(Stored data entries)
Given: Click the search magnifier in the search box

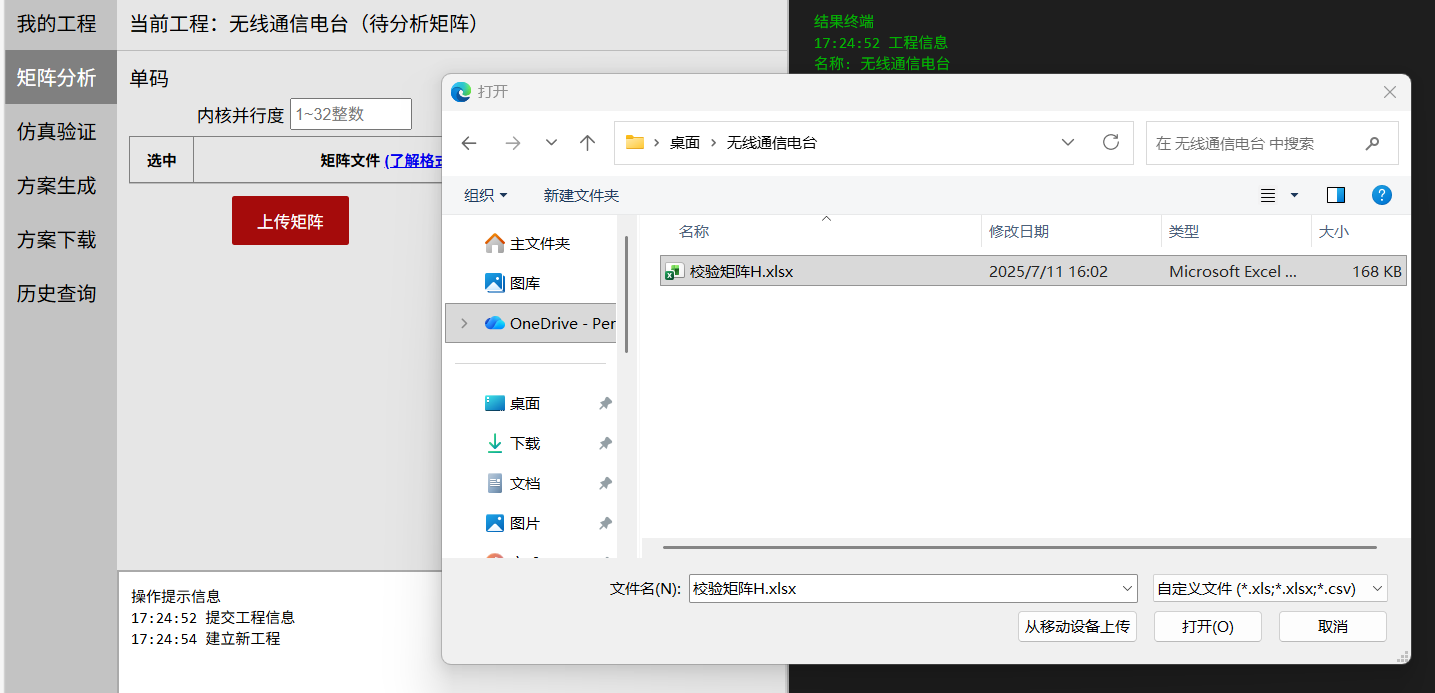Looking at the screenshot, I should (x=1372, y=143).
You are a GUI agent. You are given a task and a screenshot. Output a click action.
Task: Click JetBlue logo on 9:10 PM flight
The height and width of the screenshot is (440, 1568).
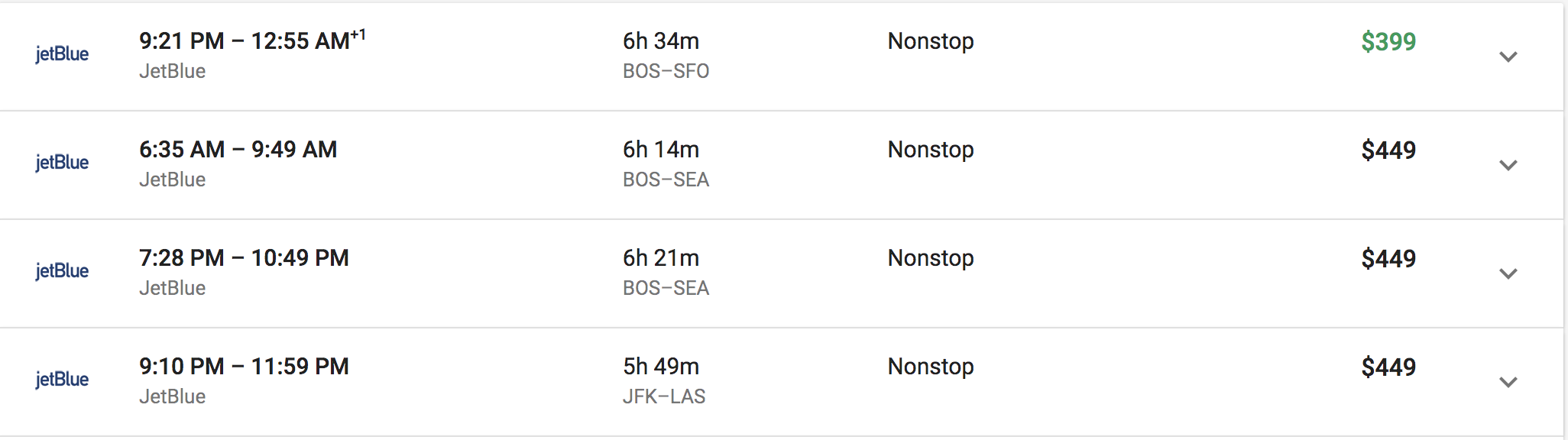click(62, 380)
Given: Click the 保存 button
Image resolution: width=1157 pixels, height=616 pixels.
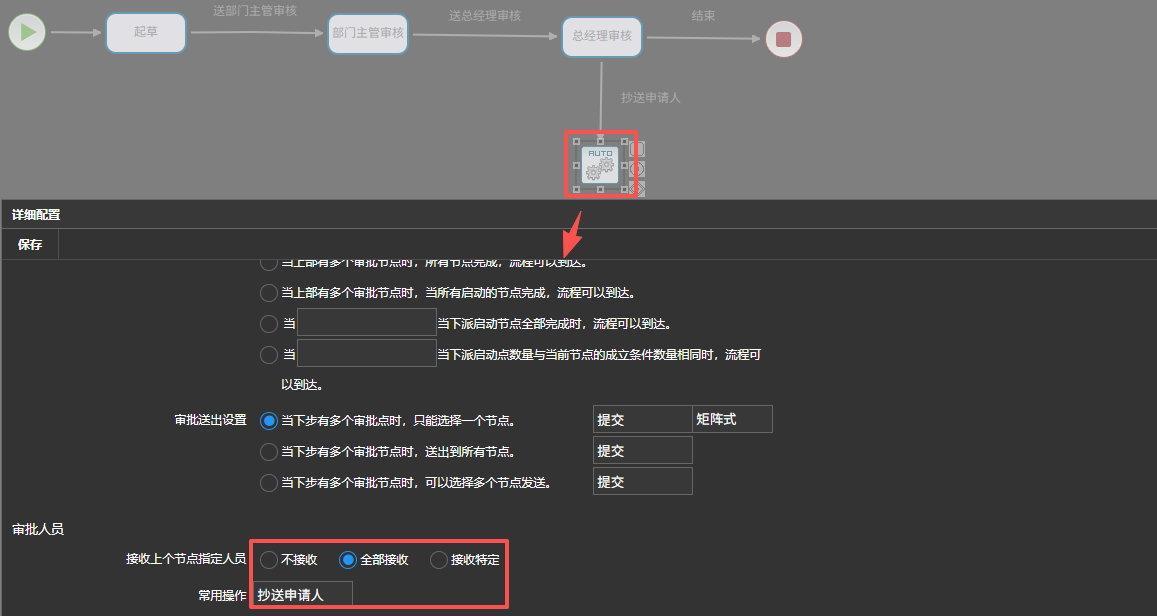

**Exercise:**
Copy out all the data without changing anything, and drop the pictures.

**Exercise solution:**
Given: Click the search magnifier in the search box

Looking at the screenshot, I should (x=1372, y=143).
You are a GUI agent. You are given a task and a screenshot. Output a click action.
Task: Click JetBlue logo on 9:10 PM flight
The height and width of the screenshot is (440, 1568).
click(62, 380)
Given: Click the 保存 button
Image resolution: width=1157 pixels, height=616 pixels.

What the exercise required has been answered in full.